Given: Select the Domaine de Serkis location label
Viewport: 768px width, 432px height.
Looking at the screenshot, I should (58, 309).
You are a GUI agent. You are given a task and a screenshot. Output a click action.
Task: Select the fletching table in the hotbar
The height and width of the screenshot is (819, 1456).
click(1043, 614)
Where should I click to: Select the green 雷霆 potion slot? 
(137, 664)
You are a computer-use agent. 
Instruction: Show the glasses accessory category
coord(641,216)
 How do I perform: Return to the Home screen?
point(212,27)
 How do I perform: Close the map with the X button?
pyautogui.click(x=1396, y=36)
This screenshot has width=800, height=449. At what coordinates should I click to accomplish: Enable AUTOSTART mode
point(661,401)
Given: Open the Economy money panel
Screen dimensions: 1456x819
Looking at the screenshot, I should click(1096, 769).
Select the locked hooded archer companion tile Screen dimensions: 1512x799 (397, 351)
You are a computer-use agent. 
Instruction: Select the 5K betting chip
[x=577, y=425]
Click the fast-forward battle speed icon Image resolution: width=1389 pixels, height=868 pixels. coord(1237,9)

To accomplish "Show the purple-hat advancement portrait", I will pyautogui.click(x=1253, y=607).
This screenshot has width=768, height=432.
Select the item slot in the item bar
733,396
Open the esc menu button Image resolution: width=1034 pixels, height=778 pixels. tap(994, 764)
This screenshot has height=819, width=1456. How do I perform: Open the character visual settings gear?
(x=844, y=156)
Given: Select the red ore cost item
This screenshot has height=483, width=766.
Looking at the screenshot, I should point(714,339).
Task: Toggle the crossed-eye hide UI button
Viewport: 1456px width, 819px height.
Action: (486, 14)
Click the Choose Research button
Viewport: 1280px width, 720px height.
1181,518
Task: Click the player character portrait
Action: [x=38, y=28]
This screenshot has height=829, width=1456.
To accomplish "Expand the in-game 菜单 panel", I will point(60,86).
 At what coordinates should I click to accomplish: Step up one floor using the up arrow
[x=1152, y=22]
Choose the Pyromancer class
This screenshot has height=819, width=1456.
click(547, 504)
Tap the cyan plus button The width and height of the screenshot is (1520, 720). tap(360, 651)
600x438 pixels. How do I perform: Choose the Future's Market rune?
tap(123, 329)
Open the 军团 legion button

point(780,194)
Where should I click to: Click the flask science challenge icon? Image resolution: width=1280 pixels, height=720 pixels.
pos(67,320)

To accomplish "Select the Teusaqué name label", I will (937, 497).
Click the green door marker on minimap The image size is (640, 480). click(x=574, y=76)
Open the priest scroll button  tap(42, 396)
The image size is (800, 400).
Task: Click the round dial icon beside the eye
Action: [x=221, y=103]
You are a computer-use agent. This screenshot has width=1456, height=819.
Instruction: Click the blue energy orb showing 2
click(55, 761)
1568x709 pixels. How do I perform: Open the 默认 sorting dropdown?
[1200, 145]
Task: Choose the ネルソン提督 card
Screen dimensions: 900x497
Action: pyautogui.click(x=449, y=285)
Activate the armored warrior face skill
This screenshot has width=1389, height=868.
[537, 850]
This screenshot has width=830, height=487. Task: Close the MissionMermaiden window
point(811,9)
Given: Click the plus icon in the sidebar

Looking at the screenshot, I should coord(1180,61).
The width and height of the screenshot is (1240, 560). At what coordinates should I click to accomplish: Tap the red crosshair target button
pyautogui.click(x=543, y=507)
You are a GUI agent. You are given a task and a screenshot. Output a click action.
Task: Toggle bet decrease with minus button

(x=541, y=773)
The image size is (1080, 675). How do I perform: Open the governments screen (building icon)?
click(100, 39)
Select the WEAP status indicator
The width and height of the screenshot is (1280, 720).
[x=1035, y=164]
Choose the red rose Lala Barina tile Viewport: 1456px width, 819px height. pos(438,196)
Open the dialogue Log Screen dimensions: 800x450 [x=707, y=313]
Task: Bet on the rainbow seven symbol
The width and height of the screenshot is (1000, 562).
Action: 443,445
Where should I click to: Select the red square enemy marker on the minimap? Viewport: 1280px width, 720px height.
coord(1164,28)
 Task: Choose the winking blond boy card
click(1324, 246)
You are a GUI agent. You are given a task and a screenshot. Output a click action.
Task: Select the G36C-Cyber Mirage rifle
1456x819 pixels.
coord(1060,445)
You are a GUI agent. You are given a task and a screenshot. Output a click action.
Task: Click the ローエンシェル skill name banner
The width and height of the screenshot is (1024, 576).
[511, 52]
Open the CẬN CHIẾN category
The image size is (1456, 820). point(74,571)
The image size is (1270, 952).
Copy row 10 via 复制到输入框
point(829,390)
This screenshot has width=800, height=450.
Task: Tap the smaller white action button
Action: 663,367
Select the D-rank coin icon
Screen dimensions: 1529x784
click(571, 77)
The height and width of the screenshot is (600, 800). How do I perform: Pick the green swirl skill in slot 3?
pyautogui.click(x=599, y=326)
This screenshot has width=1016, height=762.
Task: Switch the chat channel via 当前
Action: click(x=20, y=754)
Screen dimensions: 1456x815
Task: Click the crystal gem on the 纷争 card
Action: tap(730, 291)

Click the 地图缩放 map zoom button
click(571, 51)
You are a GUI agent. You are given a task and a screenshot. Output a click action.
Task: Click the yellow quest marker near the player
☆ ☆ ☆
● **DIRECTIONS FOR THIS TASK**
Please copy the lines exactly, starting at the line that contains "Given: Click the plus icon in the sidebar" and ending at the line that contains "pyautogui.click(x=543, y=507)".

● **EXERCISE SOLUTION**
Given: Click the plus icon in the sidebar

Looking at the screenshot, I should coord(1180,61).
The width and height of the screenshot is (1240, 560). At what coordinates should I click to accomplish: Tap the red crosshair target button
pyautogui.click(x=543, y=507)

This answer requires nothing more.